String Theory for Plants
Many climbing plants use barbs, tendrils, or rootlets to attach themselves to the structures they ascend, but so-called twining plants simply wind themselves around a support and stay there without any adhesive tricks. In the 3 November PRL, researchers offer a mechanical model of how the free tip of a twining stem can hold onto a smooth support, allowing the plant to grow upward. The model also explains why these vines cannot grow on supports of too large a diameter.
A twining plant can’t hold up its own weight, so it wraps around a vertical support. As the vine pulls itself up, it generates tension along its stem, as in the taut rope of a mountain climber scaling a cliff. But botanists haven’t explained how, if the growing tip is not attached, the vine can sustain tension, allowing a “pulling” force with respect to the roots. Another puzzle, noted by botanists dating back to Charles Darwin, is that these plants can’t wrap around supports that are too fat, like a large tree trunk.
To address these questions, Alain Goriely of the University of Arizona in Tucson and Sébastien Neukirch of the University of Paris theoretically modeled a twining plant, first reducing the problem to two dimensions–a vine growing around a disk, like thread on a spool. In the model they assume the plant to be tightly wrapped around the disk except for a short free segment at its tip, which they imagine as something like a curved piece of wire, securely attached at its base to the edge of the disk.

:: STUDY QUESTIONS ::
1 – From the article on twining plants, copy the passage between "A twining plant can’t" and "large tree trunk.", inclusive.
2 – According to the twining-plant article, which structures do many climbing plants use to attach themselves to what they climb? List them all.
3 – Continue the article on twining plants from the point where it stops.

:: SUPPLIED INFORMATION ::
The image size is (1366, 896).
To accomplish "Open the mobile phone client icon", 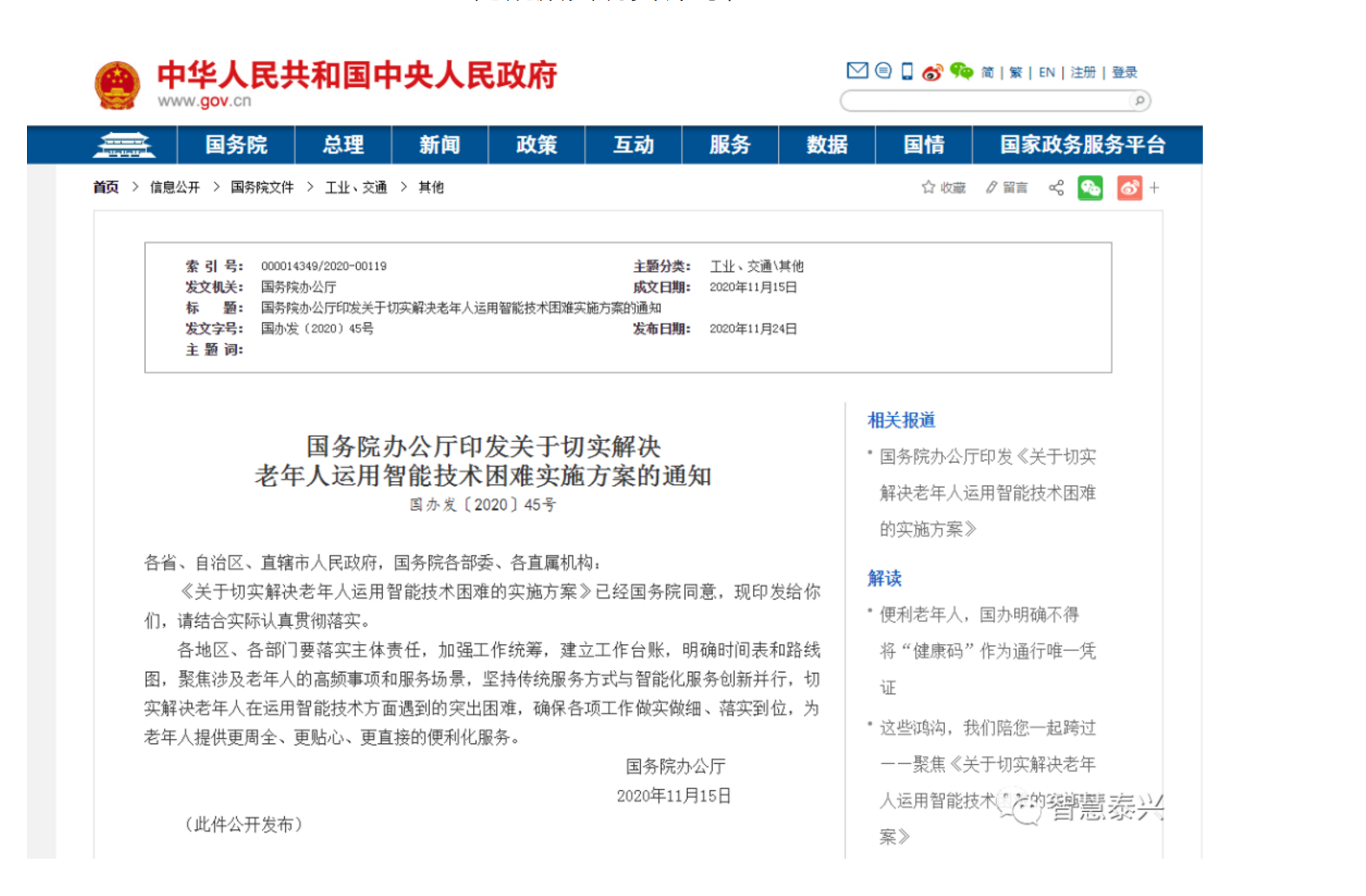I will coord(907,71).
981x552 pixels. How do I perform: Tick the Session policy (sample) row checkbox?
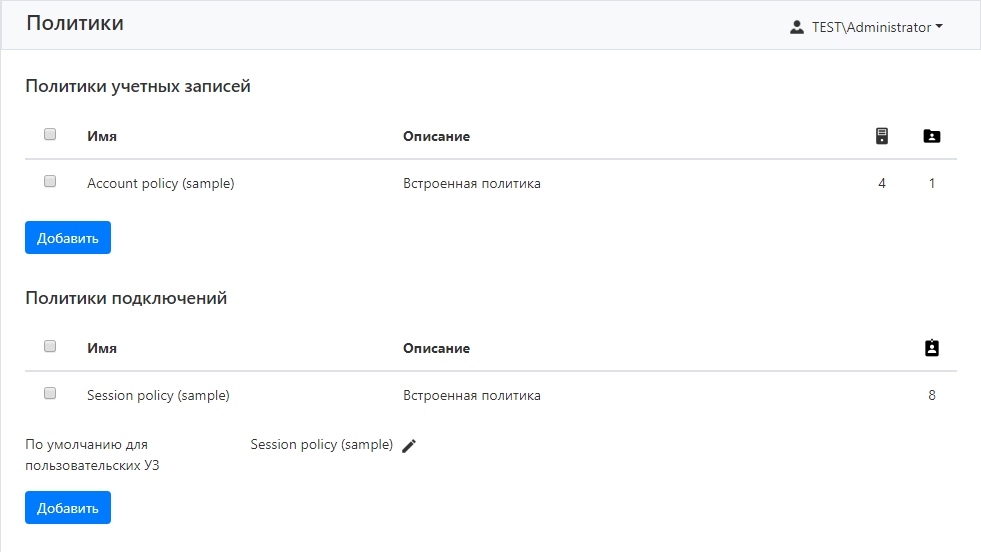50,394
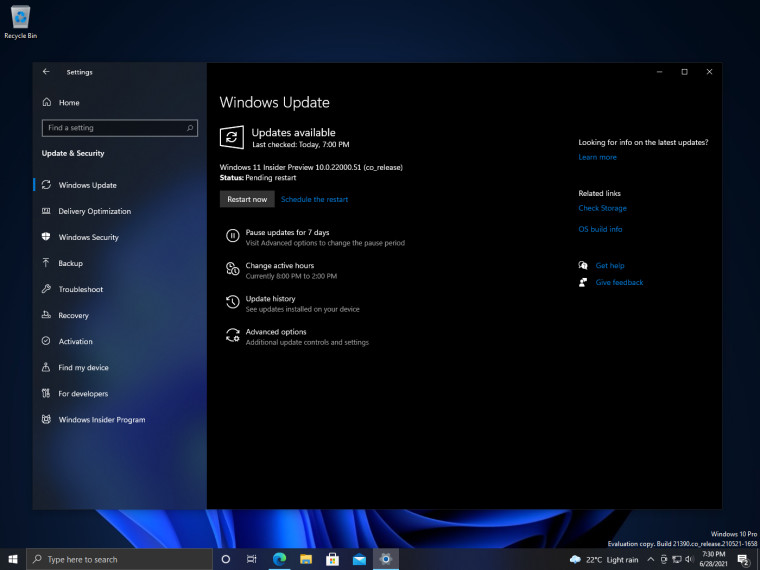760x570 pixels.
Task: Click the Change active hours clock icon
Action: tap(232, 270)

:: ANSWER SECTION ::
1 –
A twining plant can’t hold up its own weight, so it wraps around a vertical support. As the vine pulls itself up, it generates tension along its stem, as in the taut rope of a mountain climber scaling a cliff. But botanists haven’t explained how, if the growing tip is not attached, the vine can sustain tension, allowing a “pulling” force with respect to the roots. Another puzzle, noted by botanists dating back to Charles Darwin, is that these plants can’t wrap around supports that are too fat, like a large tree trunk.

2 – barbs, tendrils, rootlets

3 –
The vine segment is more tightly curved than the disk, so it forms an arc touching the disk only at the anchor point and at the tip. This arc is under stress, pressed against the disk from the anchor point, where it emerges from the wound-up part of the stem. The stress slightly distorts the arc’s shape. The vine’s tip is free to slide along the disk’s circumference, but the researchers found that there are stable configurations, in which sliding the tip either way would only increase the stress. In such an equilibrium, the stress in the vine creates tension along it, just as trying to straighten a curved piece of springy wire will generate a resisting force that tries to pull the ends together.
In this way, Goriely and Neukirch argue, a twining plant can be in a state of tension, with its tip held in place purely by static forces–the fact that moving would only increase the stress–even in the absence of friction or adhesion. The only force at the contact point is the so-called normal force of the disk pressing straight outward against the tip.
The team found that if the disk is too large–with a radius of more than about 3.3 times the intrinsic radius of curvature of the vine section–there is no stable position for the tip along the disk. A large disk is equivalent to a tightly curved stem, one that loops back and crosses itself like a curlicue, touching the disk at one point along its arc. Such a curled-up stem grazes the disk at too shallow an angle to establish a stable contact, which requires the vine tip to touch the disk at a nearly 90-degree angle, the team found.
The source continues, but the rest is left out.